Manchester United and Manchester City could learn a thing or two from sumo wrestlers after Sunday's derby clash at Old Trafford reportedly descended into a post-march fracas, according to Arsenal manager Arsene Wenger
Players from both clubs are said to have been involved in an alleged incident outside the away dressing room after goals from David Silva and Nicolas Otamendi gave City a 2-1 win – extending their lead at the top of the table over United to 11 points with a record 14th consecutive Premier League victory.
Among multiple accounts of the flashpoint are reports of United boss Jose Mourinho having a carton of milk thrown in his direction and visiting assistant coach Mikel Arteta suffering a cut head .
Arteta was Wenger's club captain at Arsenal before taking up a role on Pep Guardiola's backroom staff last year and the 68-year-old Frenchman's views on the incident were keenly sought at a news conference ahead of Wednesday's trip to West Ham.
Wenger's Arsenal were involved in a well-documented post-match clash in the Old Trafford tunnel back in 2004, when Alex Ferguson was infamously hit by pizza thrown by then-Gunners midfielder Cesc Fabregas.
"I heard about that but I have not seen anything.
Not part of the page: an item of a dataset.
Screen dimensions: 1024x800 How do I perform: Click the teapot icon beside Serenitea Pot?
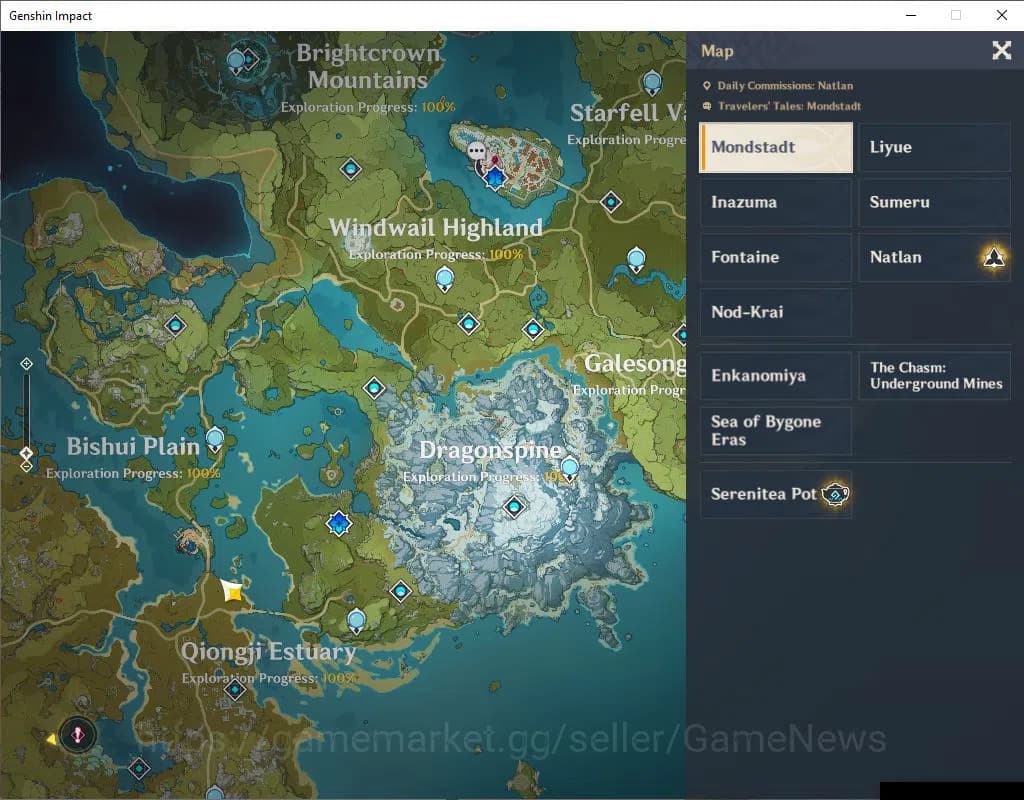pyautogui.click(x=834, y=494)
They are part of the incidents that can happen in big derbies," he said.
"In the press, you build these things up like it is life or death and then something happens after and you are surprised.
"That's part of the intensity of the importance of the game. Sometimes it can go a bit overboard.
"It happened to us, it happened to them [United]. It's unfortunate. Ideally you would commit 100 per cent, 200 per cent on the pitch and be an angel after. You want the passion to be on the football pitch."
The weekend confrontation supposedly began when Mourinho approached the City dressing room to complain about what he perceived to be over-the-top celebrations.
Wenger conceded such instances can be hard to endure and drew an unusual contrast he experienced while managing Japanese club Grampus Eight between 1995 and 1996
He said: "It is difficult to take when you lose a big game to see the 100 per cent celebration of the other side. It is almost like an offensive experience.
"That's why when I was in Japan I liked sumo. In sumo, you can never tell the guy who wins. He doesn't show his happiness out of respect to his opponent. That shows how deep the culture of respect for each other is there.
"Is it something we can repeat here? I don't know because it is not part of our culture."
On Monday, the Football Association asked City and United for their observations of the incident. Referee Michael Oliver did not witness it and, therefore, did not include it in his report of the match.
Mourinho and Guardiola are set to address the media later on Tuesday ahead of their teams' respective games against Bournemouth and Swansea City.